I think I can relate to something in my life. I was a Kennedy conspiracy believer. I had read all sorts of CT stuff. My dad was a CT believer. I of course believed that there was a second gunman, because the Warren Commission had all this lying stuff about the magic bullet and all that.

And then I found that my dad actually had a copy of the Warren Report, and I picked it up to read all the stupid stuff in it, and lo and behold discovered that the books hadn't accurately reported the contents. What? And...I stopped being a CT believer pretty quickly.

So, I was a firm believer before then, but a shallow one. I hadn't tested my beliefs and held fast to my conclusions. I just believed it because anyone who was talking about it also believed it. I never really saw the other side. As soon as I found out that there really was another side, I stared paying attention, and discovered that the other side made sense.

I think that works for creationism, too.

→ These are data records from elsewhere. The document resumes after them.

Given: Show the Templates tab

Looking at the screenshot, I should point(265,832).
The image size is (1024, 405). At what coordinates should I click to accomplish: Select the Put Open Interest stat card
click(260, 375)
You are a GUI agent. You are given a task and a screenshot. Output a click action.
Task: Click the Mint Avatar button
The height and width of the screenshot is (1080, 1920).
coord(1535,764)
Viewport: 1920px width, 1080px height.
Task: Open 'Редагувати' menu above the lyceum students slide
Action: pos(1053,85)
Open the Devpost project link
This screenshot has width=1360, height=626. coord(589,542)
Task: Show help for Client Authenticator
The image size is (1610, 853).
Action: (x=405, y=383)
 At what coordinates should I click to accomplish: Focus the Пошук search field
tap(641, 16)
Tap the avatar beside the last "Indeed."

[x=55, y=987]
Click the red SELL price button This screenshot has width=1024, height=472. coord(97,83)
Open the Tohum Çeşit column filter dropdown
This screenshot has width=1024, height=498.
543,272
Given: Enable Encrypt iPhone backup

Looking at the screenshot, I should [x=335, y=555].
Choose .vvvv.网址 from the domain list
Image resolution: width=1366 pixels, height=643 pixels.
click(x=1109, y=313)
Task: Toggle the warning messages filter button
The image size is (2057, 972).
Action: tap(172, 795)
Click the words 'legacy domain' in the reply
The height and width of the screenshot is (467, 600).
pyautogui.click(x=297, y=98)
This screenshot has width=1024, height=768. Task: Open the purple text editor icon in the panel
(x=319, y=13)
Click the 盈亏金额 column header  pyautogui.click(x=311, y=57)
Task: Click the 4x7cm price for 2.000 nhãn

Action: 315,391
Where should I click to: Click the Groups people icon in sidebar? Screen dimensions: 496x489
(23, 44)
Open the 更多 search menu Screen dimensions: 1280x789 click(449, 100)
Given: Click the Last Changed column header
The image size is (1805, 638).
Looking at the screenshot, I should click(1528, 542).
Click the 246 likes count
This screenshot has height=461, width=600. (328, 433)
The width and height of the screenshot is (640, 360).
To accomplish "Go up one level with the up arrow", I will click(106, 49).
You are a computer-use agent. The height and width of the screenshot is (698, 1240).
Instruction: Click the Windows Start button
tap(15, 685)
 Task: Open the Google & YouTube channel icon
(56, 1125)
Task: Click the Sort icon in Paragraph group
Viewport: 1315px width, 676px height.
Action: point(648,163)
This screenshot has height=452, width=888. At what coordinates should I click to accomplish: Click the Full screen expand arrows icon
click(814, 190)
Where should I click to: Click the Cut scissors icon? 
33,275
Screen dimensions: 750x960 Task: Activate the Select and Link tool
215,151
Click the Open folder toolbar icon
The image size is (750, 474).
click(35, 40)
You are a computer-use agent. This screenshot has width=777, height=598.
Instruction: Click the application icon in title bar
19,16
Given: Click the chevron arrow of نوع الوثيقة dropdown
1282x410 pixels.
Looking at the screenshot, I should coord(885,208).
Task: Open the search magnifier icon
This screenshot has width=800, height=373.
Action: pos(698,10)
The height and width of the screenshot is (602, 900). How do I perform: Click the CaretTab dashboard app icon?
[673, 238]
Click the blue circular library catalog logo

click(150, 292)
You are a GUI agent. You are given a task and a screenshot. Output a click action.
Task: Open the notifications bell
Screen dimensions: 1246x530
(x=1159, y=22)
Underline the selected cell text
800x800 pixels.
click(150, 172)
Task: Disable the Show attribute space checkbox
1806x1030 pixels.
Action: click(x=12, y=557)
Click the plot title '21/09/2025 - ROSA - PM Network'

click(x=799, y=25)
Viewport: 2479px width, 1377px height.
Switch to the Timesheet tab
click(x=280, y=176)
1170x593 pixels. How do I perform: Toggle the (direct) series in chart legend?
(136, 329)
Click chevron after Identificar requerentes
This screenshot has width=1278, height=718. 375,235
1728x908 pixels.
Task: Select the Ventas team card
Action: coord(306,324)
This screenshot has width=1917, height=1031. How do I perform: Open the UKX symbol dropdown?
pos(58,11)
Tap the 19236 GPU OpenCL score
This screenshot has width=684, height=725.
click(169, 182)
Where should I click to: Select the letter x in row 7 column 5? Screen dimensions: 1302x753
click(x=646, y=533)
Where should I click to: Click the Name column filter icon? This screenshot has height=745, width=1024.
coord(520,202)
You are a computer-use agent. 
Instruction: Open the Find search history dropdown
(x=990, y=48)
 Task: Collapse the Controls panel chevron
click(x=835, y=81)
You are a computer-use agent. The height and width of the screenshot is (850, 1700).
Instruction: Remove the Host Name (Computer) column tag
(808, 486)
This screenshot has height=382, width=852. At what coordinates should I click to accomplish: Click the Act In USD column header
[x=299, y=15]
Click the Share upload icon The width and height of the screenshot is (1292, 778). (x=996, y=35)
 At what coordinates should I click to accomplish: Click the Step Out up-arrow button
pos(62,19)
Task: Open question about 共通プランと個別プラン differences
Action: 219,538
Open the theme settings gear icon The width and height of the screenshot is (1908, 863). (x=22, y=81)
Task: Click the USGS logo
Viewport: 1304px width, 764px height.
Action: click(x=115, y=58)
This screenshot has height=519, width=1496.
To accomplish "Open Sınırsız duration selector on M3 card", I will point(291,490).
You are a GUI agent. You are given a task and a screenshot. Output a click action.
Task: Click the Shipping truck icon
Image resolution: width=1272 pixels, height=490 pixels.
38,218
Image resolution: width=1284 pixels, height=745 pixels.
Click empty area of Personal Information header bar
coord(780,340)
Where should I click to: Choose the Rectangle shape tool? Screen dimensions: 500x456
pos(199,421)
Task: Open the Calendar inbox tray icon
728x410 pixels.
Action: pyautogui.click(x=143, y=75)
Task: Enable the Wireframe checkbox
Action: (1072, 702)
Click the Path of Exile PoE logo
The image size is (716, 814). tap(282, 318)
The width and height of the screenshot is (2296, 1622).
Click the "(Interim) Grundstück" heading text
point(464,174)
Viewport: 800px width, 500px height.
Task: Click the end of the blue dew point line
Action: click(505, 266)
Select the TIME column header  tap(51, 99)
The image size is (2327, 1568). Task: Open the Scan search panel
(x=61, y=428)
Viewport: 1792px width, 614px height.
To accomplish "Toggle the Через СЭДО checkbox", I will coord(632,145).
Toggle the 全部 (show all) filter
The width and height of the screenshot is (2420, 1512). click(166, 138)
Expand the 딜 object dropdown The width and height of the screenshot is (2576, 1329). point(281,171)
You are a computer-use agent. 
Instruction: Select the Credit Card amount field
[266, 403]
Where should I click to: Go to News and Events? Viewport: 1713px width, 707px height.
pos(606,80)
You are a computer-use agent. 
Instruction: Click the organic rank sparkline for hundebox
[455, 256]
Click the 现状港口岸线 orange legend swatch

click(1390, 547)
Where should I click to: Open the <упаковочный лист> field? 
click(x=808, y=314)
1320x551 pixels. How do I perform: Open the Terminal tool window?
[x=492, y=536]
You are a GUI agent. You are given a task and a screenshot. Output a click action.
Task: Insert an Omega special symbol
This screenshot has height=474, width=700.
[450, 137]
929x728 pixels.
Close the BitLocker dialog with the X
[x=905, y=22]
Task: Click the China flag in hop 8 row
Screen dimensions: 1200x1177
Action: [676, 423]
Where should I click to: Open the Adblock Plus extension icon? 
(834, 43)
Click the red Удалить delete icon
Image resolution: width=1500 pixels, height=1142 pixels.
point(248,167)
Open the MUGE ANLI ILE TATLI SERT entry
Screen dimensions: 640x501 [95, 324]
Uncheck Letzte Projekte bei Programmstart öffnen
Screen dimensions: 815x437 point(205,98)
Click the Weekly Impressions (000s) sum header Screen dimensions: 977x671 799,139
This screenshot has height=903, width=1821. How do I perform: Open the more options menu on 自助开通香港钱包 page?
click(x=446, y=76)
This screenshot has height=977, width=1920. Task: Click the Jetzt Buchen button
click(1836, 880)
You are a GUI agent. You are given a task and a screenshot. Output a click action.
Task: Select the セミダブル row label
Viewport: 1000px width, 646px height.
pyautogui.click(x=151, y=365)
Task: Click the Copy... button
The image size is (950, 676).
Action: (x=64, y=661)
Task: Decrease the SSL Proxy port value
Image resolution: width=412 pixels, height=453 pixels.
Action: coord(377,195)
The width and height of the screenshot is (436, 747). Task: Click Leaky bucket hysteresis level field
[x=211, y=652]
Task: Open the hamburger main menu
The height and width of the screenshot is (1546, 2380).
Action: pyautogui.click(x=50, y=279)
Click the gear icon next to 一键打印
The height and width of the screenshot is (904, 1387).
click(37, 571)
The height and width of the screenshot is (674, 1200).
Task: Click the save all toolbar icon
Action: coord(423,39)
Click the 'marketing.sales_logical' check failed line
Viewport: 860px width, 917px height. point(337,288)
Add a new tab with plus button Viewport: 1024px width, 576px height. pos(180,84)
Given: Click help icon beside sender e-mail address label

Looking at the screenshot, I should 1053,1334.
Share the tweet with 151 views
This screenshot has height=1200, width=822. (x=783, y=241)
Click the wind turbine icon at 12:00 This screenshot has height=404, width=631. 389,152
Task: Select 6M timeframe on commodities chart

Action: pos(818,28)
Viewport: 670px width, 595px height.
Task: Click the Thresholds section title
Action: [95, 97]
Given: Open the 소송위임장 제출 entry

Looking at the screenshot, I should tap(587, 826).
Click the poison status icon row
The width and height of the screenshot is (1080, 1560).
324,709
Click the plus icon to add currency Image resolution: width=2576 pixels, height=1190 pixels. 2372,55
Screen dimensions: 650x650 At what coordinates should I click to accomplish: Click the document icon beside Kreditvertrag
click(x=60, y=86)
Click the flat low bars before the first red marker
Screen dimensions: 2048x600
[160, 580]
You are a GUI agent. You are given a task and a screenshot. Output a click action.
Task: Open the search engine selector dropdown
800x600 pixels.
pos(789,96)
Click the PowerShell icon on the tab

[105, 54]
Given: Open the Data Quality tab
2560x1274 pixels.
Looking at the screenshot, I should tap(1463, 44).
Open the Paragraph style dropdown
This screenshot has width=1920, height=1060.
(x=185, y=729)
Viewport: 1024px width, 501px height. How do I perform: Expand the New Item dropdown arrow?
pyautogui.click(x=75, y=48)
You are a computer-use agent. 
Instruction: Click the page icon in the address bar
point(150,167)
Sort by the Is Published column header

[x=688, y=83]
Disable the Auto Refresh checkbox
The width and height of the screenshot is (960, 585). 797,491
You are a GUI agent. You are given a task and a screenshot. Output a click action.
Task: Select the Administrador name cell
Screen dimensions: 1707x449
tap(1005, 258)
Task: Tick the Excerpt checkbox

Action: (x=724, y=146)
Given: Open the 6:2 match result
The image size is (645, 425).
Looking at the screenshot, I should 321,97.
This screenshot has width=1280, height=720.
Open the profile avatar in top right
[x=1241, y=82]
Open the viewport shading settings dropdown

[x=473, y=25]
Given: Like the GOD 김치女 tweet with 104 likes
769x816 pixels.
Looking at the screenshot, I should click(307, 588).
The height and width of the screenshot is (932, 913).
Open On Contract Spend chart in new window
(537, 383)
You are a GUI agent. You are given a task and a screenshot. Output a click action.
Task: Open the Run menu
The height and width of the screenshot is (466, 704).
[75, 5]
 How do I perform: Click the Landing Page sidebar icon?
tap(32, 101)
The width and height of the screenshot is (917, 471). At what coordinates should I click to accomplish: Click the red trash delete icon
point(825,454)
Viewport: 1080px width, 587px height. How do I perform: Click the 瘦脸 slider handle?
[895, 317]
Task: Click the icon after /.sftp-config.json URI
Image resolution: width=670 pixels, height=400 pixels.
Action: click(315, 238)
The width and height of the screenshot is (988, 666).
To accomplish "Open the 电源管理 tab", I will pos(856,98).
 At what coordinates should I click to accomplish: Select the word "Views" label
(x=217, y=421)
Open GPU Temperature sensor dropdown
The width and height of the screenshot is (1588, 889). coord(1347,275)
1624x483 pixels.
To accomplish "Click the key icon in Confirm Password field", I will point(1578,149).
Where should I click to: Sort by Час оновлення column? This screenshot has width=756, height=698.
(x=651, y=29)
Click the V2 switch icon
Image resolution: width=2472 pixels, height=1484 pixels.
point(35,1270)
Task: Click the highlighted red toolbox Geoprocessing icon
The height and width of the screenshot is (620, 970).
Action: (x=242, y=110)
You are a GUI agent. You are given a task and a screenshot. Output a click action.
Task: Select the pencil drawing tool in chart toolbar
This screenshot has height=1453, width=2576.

It sounds like you were told that there were no transitional fossils, and thought some variation of, "Well how can they believe that stuff without even finding the links between the stages?" Then you discovered that there were, in fact, transitional fossils, and it was easy enough to dislodge the creationist beliefs.

I think the key to finding a convincing argument, i.e. one that actually changes people's minds, is to find one key piece of the puzzle that you can prove is wrong. The rest will come down pretty easily. In young people, like yourself, who are not as strongly emotionally invested in the correctness of their beliefs, that's fairly easy. For hard core believers, it's much more difficult. They have more practice at dismissing evidence.